Bill Clinton's former pollster thinks it's a mistake for Democratic presidential candidates to essentially run for President Barack Obama's "third term."
"That's not what the country wants. It's not what the base of the Democratic Party wants," said longtime Democratic pollster Stanley Greenberg, whose past clients include Clinton and Vice President Al Gore. "The Democratic Party is waiting for a president who will articulate the scale of the problems we face and challenge them to address it."
Greenberg thinks it's time to go bigger.
His comments came in an interview with The Huffington Post previewing his new book, America Ascendant, which chronicles what he describes as the "revolutions that are changing America, changing politics, changing culture, changing economics."

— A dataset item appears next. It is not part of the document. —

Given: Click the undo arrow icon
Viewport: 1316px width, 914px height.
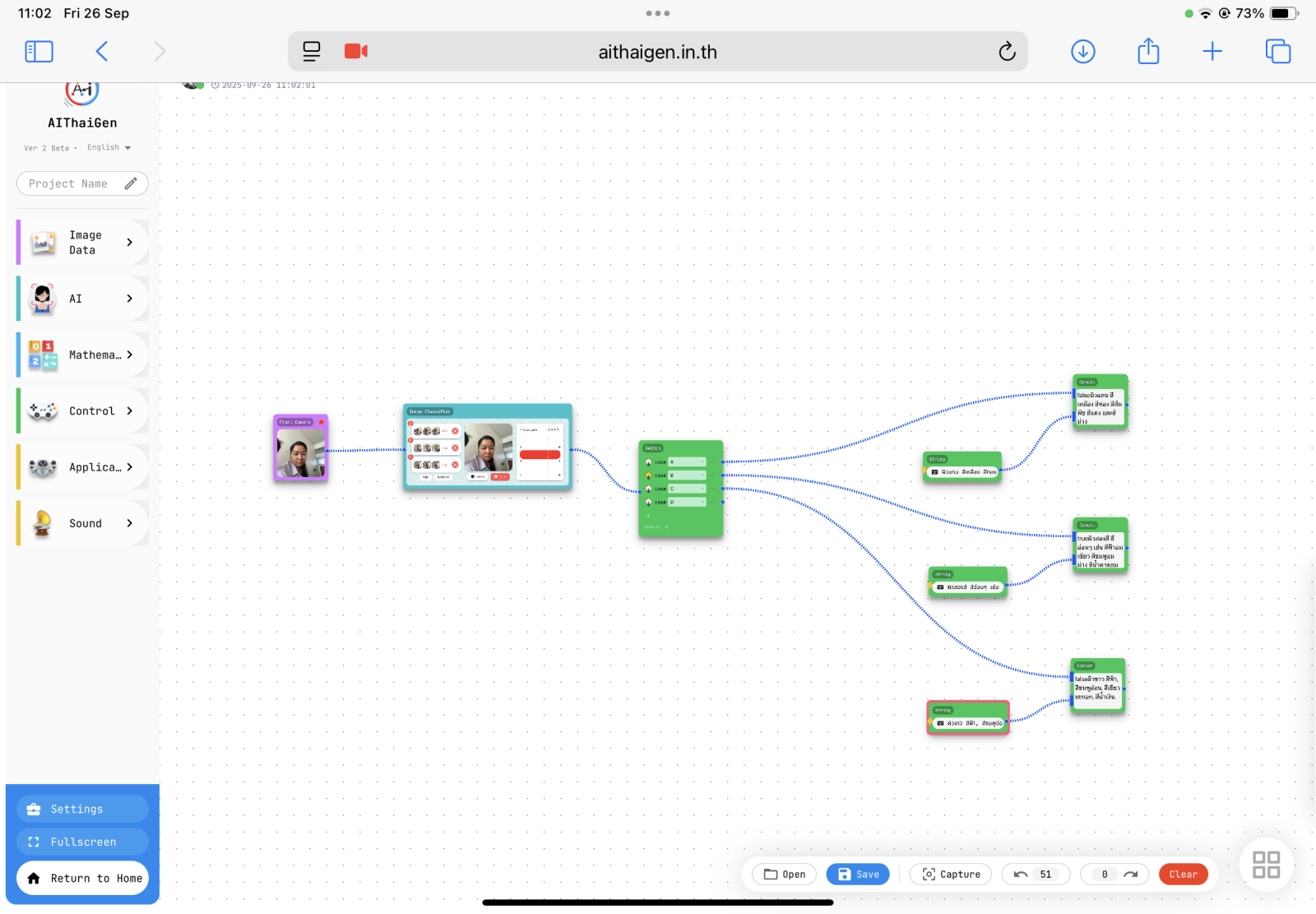Looking at the screenshot, I should click(x=1021, y=875).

Listen to the full interview here:
Greenberg argues in the book that these revolutionary changes, including a population that is growing younger and more racially and culturally diverse, will lead to a period in which America will be "exceptional again." But he believes that renewal will require a period of sustained political reform, comparable to the Progressive Era at the turn of the 20th century, and the defeat of the "counter-revolution" being waged by the modern Republican Party.
The book, based in part on years of Greenberg's polling and focus groups, also looks at the profound "downside" to this time of change: stagnating wages, an endemic cost-of-living crisis, a perceived end to "middle class dreams." These "deep contradictions," as Greenberg describes them, have produced pessimism about the future and great skepticism about leaders in Washington, including President Barack Obama.
"The problem the president has had is that he's not tried to educate the country on how deep the downside is," Greenberg told HuffPost. "He was trying to tell the country that we're on an upward path without being honest, leveling with them about how big a price we have [to pay] in the short term and how much government has to do in order to get us onto a different path."
While Greenberg counsels Democrats to advocate "very bold policy changes," he also believes that a Republican "implosion" is now underway in the GOP presidential primary.
The Republican Party, as Greenberg describes it, is "a rural, white, married, evangelical, religious party in a country that's becoming less married, more secular, more urban." The "furious counter-revolution" the party has waged for a decade to keep the "new American majority" from governing, he said, has "alienated the Republican Party from the country."
He sees the evangelical and tea party blocs as "driving the base of support" for presidential candidates Donald Trump and Ben Carson, and believes they could ultimately boost support for Texas Sen. Ted Cruz.
Greenberg is also ready to declare former Florida Gov. Jeb Bush "gone" as a presidential aspirant. "There's no place for Bush in the Republican Party," he said. Bush has positioned himself as a "more electable" candidate. But Greenberg pointed out that he "presents himself as the most conservative on choice issues, which makes him unacceptable to [GOP moderates], the one group of voters that might have voted for a moderate establishment candidate."
The Democratic pollster suggests that another presidential defeat for the GOP may lead to a new kind of Republican candidate, comparable to the changes set off by the 1984 defeat of "mainstream" Democrat Walter Mondale that led to the 1992 election of Bill Clinton, a "new kind of Democrat."
A "shattering loss" for the Republicans next year could lead to the party's "embrace of immigration and the country's diversity," "acceptance of the sexual revolution" and calls to "invest in infrastructure, education and the military." For now, however, Greenberg sees the GOP's counter-revolution on a collision course with the demographic trends reshaping the American electorate.
From 1990 to 1991, Mark Blumenthal was an employee of Greenberg's company, then known as Greenberg-Lake: The Analysis Group.